Stored dataset items
----

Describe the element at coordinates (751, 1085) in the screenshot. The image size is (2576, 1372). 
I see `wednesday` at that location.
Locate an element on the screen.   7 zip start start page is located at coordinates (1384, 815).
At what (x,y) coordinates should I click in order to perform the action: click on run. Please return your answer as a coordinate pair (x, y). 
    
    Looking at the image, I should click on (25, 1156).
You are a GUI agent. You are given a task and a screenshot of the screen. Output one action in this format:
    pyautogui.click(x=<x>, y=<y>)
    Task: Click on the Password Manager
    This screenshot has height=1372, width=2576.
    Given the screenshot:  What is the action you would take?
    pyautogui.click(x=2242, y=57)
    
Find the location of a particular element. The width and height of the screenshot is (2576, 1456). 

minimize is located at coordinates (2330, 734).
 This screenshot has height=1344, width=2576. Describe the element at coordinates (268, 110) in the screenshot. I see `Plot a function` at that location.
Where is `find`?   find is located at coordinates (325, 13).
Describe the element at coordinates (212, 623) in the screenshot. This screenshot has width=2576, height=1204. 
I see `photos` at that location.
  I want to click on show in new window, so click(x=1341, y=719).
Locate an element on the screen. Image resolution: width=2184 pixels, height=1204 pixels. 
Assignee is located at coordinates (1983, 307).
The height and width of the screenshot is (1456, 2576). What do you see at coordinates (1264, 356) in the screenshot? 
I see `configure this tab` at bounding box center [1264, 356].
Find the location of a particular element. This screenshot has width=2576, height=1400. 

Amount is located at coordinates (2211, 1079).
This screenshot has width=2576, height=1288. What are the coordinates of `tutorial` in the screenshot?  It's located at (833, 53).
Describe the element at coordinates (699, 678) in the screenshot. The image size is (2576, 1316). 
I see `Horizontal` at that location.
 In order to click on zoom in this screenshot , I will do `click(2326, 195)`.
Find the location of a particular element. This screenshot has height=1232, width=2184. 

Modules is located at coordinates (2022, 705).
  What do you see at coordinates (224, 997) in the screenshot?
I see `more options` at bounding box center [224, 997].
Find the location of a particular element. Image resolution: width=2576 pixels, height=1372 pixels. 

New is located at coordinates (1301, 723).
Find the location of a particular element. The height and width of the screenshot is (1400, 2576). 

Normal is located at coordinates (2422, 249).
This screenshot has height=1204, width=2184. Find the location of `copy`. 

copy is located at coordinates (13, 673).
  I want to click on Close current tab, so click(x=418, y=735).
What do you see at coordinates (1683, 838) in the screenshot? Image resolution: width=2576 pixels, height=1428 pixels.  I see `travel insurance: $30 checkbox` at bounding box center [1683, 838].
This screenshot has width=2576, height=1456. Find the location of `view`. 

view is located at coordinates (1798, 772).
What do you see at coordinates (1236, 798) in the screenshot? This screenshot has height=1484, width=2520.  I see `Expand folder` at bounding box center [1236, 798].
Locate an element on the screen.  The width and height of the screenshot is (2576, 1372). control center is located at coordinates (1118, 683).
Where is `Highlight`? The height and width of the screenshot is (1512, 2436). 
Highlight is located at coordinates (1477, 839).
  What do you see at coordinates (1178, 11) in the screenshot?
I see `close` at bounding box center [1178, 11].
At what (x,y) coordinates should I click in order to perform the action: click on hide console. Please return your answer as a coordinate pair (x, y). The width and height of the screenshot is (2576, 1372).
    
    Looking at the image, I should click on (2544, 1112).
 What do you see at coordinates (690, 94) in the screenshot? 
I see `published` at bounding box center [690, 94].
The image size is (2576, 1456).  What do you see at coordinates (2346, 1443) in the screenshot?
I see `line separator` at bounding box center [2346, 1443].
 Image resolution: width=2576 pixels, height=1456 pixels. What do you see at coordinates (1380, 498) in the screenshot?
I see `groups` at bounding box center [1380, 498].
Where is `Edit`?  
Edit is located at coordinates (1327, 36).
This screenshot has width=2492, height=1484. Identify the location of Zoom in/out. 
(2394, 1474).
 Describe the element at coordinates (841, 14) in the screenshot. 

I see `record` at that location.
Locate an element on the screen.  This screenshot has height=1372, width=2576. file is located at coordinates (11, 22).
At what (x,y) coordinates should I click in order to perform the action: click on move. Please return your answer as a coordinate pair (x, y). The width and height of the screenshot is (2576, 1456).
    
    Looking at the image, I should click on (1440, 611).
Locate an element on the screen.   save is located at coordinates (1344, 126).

----

PROBLEM TO WORK ON - Please rewrite the entire listing with every "particular element" changed to "specific element" and all other text left unchanged.

THE REPLY -
Describe the element at coordinates (751, 1085) in the screenshot. The image size is (2576, 1372). 
I see `wednesday` at that location.
Locate an element on the screen.   7 zip start start page is located at coordinates (1384, 815).
At what (x,y) coordinates should I click in order to perform the action: click on run. Please return your answer as a coordinate pair (x, y). 
    
    Looking at the image, I should click on (25, 1156).
You are a GUI agent. You are given a task and a screenshot of the screen. Output one action in this format:
    pyautogui.click(x=<x>, y=<y>)
    Task: Click on the Password Manager
    This screenshot has height=1372, width=2576.
    Given the screenshot:  What is the action you would take?
    pyautogui.click(x=2242, y=57)
    
Find the location of a specific element. The width and height of the screenshot is (2576, 1456). 

minimize is located at coordinates (2330, 734).
 This screenshot has height=1344, width=2576. Describe the element at coordinates (268, 110) in the screenshot. I see `Plot a function` at that location.
Where is `find`?   find is located at coordinates (325, 13).
Describe the element at coordinates (212, 623) in the screenshot. This screenshot has width=2576, height=1204. 
I see `photos` at that location.
  I want to click on show in new window, so click(x=1341, y=719).
Locate an element on the screen. Image resolution: width=2184 pixels, height=1204 pixels. 
Assignee is located at coordinates (1983, 307).
The height and width of the screenshot is (1456, 2576). What do you see at coordinates (1264, 356) in the screenshot? 
I see `configure this tab` at bounding box center [1264, 356].
Find the location of a specific element. This screenshot has width=2576, height=1400. 

Amount is located at coordinates (2211, 1079).
This screenshot has width=2576, height=1288. What are the coordinates of `tutorial` in the screenshot?  It's located at (833, 53).
Describe the element at coordinates (699, 678) in the screenshot. The image size is (2576, 1316). 
I see `Horizontal` at that location.
 In order to click on zoom in this screenshot , I will do `click(2326, 195)`.
Find the location of a specific element. This screenshot has height=1232, width=2184. 

Modules is located at coordinates (2022, 705).
  What do you see at coordinates (224, 997) in the screenshot?
I see `more options` at bounding box center [224, 997].
Find the location of a specific element. Image resolution: width=2576 pixels, height=1372 pixels. 

New is located at coordinates (1301, 723).
Find the location of a specific element. The height and width of the screenshot is (1400, 2576). 

Normal is located at coordinates (2422, 249).
This screenshot has height=1204, width=2184. Find the location of `copy`. 

copy is located at coordinates (13, 673).
  I want to click on Close current tab, so click(x=418, y=735).
What do you see at coordinates (1683, 838) in the screenshot? Image resolution: width=2576 pixels, height=1428 pixels.  I see `travel insurance: $30 checkbox` at bounding box center [1683, 838].
This screenshot has width=2576, height=1456. Find the location of `view`. 

view is located at coordinates (1798, 772).
What do you see at coordinates (1236, 798) in the screenshot? This screenshot has height=1484, width=2520.  I see `Expand folder` at bounding box center [1236, 798].
Locate an element on the screen.  The width and height of the screenshot is (2576, 1372). control center is located at coordinates (1118, 683).
Where is `Highlight`? The height and width of the screenshot is (1512, 2436). 
Highlight is located at coordinates (1477, 839).
  What do you see at coordinates (1178, 11) in the screenshot?
I see `close` at bounding box center [1178, 11].
At what (x,y) coordinates should I click in order to perform the action: click on hide console. Please return your answer as a coordinate pair (x, y). The width and height of the screenshot is (2576, 1372).
    
    Looking at the image, I should click on (2544, 1112).
 What do you see at coordinates (690, 94) in the screenshot? 
I see `published` at bounding box center [690, 94].
The image size is (2576, 1456).  What do you see at coordinates (2346, 1443) in the screenshot?
I see `line separator` at bounding box center [2346, 1443].
 Image resolution: width=2576 pixels, height=1456 pixels. What do you see at coordinates (1380, 498) in the screenshot?
I see `groups` at bounding box center [1380, 498].
Where is `Edit`?  
Edit is located at coordinates (1327, 36).
This screenshot has width=2492, height=1484. Identify the location of Zoom in/out. 
(2394, 1474).
 Describe the element at coordinates (841, 14) in the screenshot. 

I see `record` at that location.
Locate an element on the screen.  This screenshot has height=1372, width=2576. file is located at coordinates (11, 22).
At what (x,y) coordinates should I click in order to perform the action: click on move. Please return your answer as a coordinate pair (x, y). The width and height of the screenshot is (2576, 1456).
    
    Looking at the image, I should click on (1440, 611).
Locate an element on the screen.   save is located at coordinates (1344, 126).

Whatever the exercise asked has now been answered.